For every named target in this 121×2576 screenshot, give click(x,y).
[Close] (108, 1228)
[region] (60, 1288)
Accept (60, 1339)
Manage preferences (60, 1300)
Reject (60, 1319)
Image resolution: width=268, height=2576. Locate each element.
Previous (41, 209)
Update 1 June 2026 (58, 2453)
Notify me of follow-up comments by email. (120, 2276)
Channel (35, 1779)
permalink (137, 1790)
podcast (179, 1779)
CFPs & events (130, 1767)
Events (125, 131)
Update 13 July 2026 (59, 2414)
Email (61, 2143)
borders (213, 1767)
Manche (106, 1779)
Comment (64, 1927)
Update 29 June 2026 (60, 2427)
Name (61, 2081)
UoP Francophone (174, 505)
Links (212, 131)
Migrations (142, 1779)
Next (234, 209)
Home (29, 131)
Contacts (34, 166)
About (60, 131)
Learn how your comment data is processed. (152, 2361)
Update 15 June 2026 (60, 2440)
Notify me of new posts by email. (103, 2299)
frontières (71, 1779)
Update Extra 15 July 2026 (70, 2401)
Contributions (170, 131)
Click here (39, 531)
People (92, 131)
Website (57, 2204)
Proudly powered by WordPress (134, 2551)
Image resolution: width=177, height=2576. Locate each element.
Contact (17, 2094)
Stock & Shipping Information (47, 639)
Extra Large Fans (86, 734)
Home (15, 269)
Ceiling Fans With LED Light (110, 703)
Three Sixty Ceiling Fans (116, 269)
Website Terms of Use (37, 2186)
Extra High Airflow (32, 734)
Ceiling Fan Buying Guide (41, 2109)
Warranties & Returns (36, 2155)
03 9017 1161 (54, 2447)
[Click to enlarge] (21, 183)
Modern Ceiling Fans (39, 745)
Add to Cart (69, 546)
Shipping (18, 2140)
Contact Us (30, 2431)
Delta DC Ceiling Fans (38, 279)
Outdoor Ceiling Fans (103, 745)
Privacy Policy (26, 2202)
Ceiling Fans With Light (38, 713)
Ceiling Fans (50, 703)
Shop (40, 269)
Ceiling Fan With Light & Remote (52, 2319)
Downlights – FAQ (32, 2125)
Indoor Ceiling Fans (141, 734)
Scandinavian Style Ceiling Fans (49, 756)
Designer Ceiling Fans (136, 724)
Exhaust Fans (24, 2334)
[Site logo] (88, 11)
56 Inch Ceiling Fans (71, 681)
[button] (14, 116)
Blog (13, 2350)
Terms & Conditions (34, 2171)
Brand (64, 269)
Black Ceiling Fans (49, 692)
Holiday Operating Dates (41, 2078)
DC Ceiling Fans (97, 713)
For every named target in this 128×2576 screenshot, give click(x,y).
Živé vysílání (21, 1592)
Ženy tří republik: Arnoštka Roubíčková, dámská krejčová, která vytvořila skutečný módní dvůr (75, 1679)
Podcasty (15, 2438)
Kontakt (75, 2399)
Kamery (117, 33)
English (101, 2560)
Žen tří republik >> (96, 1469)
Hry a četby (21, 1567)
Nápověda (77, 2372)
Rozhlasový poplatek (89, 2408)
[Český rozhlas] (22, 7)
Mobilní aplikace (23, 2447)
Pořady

______________________________

▶ TASK STATEMENT
Search the material above for the string "screenshot". Show every line that holds it.

▶ EXPECTED OUTPUT
For every named target in this 121×2576 screenshot, give click(x,y).
For every named target in this 128×2576 screenshot, give click(x,y).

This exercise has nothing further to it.